• TASK PROMPT
Please write out the records from the start through the line containing "point(287,54)", exactly as they appear.

• DATA
━━━━━━━━

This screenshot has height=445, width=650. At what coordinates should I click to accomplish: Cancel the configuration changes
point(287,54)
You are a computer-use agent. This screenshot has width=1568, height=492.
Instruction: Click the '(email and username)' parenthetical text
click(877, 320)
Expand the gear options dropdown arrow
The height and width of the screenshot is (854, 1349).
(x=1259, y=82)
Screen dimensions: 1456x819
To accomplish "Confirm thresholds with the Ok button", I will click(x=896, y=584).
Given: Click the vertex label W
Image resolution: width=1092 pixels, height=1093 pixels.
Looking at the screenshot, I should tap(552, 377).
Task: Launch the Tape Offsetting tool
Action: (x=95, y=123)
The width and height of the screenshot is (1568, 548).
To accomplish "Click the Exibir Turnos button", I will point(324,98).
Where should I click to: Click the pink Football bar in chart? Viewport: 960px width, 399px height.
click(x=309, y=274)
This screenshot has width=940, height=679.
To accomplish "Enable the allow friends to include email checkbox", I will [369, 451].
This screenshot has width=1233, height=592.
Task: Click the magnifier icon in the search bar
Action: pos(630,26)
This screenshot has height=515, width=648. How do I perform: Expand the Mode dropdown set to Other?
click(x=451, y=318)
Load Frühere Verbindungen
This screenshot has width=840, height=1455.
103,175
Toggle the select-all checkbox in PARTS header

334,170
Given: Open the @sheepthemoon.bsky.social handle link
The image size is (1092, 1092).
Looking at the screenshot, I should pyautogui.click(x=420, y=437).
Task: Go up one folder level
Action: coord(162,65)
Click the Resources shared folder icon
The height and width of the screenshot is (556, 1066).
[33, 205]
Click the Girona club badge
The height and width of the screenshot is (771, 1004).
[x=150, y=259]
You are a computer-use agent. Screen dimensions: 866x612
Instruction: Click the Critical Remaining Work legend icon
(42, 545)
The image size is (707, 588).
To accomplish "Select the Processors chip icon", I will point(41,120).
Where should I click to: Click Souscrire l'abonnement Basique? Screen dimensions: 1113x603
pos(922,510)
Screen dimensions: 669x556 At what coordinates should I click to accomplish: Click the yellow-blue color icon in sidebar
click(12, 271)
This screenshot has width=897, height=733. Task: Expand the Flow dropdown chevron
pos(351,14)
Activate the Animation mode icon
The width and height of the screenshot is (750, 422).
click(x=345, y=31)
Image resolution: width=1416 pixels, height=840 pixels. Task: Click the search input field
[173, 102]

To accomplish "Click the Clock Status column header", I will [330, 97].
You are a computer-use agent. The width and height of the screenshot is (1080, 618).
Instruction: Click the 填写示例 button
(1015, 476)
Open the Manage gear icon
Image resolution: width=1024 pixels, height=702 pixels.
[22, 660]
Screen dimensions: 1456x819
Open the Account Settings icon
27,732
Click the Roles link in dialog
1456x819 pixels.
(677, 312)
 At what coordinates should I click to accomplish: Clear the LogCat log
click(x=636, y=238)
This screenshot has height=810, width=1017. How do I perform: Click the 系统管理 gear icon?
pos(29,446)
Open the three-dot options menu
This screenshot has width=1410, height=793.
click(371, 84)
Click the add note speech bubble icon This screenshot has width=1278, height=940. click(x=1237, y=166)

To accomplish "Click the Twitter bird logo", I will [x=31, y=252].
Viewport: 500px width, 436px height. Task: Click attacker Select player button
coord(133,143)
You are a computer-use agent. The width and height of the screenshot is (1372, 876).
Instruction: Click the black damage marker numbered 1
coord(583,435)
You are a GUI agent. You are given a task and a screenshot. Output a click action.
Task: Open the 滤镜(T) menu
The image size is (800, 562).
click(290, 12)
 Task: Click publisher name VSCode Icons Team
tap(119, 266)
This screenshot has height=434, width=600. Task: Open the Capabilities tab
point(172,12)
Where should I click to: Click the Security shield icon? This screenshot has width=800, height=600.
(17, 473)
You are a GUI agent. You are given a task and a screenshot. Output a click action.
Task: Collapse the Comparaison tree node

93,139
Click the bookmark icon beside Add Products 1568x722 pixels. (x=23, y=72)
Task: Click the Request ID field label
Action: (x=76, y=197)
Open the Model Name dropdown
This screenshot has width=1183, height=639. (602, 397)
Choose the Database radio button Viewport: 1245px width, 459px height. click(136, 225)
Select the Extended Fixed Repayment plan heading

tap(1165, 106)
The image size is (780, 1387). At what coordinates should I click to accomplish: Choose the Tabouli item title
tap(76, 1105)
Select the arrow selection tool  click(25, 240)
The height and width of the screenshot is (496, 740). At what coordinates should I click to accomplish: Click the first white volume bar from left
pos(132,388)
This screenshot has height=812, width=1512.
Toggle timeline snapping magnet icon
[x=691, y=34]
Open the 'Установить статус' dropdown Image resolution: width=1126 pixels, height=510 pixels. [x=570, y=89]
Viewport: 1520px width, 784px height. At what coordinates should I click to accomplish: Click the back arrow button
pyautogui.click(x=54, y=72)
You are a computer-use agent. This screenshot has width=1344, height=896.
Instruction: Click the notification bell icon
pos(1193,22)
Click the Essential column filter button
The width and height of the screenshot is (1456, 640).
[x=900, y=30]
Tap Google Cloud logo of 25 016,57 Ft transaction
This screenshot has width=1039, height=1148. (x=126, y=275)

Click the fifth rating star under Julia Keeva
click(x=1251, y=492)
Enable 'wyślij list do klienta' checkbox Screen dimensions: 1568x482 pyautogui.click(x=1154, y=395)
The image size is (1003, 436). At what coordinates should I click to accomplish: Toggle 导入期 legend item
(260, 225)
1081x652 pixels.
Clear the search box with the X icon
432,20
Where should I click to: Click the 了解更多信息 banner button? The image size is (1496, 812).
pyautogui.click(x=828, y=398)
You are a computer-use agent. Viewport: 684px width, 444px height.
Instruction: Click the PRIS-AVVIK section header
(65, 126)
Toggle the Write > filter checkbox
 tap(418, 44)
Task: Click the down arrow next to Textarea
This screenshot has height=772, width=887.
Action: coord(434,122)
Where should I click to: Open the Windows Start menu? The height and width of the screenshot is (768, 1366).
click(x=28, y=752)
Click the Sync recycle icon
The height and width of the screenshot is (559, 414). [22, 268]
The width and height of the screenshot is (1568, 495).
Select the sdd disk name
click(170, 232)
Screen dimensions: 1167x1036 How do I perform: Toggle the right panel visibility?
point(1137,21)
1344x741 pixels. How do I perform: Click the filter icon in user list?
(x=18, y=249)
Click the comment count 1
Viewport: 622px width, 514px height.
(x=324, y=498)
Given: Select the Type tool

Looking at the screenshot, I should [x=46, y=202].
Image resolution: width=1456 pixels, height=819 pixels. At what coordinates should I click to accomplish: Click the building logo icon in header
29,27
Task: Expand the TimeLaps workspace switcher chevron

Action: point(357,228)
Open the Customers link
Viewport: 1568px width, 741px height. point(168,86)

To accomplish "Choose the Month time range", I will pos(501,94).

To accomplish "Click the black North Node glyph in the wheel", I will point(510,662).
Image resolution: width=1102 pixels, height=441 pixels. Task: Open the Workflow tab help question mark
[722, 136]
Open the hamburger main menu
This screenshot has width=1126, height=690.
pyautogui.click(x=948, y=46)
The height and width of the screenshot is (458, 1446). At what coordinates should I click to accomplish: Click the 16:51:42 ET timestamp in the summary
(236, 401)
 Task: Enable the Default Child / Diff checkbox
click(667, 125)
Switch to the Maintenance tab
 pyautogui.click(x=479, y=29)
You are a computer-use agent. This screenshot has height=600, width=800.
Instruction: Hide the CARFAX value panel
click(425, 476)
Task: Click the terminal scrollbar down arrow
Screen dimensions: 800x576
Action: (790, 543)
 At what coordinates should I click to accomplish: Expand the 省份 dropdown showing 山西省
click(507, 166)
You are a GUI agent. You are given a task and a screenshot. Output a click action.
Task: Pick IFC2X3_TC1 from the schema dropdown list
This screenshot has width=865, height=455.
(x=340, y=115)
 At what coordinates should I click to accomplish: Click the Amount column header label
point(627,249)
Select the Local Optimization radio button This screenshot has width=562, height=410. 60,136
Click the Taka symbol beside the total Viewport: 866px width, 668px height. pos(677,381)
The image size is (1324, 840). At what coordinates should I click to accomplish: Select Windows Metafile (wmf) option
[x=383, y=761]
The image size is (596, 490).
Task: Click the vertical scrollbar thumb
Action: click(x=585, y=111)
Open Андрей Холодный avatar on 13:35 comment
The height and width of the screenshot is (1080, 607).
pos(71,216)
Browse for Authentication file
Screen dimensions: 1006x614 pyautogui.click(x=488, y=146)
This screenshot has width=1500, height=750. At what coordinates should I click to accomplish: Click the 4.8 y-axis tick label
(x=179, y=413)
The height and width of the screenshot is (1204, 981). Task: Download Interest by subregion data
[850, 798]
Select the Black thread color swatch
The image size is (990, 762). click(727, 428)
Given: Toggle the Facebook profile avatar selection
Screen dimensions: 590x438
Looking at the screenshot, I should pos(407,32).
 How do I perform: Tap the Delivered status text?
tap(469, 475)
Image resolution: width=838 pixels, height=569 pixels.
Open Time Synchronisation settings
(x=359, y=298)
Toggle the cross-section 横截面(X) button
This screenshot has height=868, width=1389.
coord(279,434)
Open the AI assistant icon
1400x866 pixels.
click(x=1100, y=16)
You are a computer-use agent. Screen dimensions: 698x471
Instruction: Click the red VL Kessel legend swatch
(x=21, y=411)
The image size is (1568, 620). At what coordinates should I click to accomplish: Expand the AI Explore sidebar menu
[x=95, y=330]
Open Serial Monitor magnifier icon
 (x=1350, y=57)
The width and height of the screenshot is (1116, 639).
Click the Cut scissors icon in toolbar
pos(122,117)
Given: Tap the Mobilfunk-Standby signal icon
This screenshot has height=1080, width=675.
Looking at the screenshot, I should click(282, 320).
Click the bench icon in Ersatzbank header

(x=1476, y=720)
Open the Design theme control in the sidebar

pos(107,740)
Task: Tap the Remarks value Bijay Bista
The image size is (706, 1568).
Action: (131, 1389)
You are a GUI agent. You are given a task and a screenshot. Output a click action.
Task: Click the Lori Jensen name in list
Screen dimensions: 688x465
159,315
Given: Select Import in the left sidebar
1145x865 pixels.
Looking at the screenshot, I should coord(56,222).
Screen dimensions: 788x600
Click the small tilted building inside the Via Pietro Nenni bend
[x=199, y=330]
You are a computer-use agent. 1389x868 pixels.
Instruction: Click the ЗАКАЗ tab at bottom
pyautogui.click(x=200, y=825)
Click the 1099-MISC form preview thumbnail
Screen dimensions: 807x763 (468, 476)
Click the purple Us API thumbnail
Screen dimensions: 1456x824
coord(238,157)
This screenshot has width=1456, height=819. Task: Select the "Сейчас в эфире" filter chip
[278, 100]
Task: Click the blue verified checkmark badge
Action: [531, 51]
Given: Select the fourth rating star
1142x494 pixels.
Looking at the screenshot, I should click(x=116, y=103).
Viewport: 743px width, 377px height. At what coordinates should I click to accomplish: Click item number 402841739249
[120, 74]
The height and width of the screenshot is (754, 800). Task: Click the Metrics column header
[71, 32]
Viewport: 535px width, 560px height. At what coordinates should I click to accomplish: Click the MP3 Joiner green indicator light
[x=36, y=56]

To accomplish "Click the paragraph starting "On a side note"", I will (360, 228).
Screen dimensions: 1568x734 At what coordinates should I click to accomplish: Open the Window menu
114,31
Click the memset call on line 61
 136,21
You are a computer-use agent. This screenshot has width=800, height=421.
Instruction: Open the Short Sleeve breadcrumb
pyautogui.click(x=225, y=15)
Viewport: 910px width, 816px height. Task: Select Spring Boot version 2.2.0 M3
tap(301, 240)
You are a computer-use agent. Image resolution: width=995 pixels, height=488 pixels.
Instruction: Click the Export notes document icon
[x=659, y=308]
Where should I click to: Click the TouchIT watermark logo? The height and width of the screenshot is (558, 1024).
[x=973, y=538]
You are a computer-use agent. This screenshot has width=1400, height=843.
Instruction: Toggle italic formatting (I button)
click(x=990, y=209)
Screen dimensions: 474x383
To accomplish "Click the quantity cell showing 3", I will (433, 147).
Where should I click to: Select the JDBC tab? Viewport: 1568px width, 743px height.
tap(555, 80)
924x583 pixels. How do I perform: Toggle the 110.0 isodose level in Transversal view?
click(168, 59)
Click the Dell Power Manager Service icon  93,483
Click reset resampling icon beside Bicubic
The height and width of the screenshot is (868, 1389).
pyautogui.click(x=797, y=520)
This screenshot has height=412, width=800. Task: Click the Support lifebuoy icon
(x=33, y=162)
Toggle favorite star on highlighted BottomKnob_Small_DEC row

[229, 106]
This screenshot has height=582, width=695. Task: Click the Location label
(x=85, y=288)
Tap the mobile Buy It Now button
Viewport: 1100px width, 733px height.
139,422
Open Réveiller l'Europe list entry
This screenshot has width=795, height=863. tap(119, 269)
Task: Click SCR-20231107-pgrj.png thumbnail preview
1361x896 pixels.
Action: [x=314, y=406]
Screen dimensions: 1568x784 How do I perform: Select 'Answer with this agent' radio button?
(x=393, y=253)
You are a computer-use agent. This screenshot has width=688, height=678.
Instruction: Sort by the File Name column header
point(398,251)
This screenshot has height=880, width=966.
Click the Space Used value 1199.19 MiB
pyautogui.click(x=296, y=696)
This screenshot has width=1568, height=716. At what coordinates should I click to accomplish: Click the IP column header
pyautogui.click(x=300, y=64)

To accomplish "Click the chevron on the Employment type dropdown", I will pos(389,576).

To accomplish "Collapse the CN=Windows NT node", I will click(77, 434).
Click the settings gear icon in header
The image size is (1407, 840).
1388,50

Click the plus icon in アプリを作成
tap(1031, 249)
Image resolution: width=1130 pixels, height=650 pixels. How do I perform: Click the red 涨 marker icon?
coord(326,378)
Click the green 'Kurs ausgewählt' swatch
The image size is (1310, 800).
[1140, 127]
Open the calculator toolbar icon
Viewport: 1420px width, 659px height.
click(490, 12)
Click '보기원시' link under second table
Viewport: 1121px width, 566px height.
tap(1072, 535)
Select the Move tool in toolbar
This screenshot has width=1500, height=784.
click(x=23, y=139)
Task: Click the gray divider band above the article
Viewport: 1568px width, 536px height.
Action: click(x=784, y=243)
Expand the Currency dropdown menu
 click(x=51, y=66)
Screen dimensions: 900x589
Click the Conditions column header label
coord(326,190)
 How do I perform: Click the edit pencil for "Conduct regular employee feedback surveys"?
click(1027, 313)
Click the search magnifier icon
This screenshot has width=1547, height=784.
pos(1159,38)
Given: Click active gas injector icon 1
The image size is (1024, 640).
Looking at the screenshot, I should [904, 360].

━━━━━━━━

• RESPONSE
This screenshot has height=445, width=650. At what coordinates should I click to accomplish: Cancel the configuration changes
point(287,54)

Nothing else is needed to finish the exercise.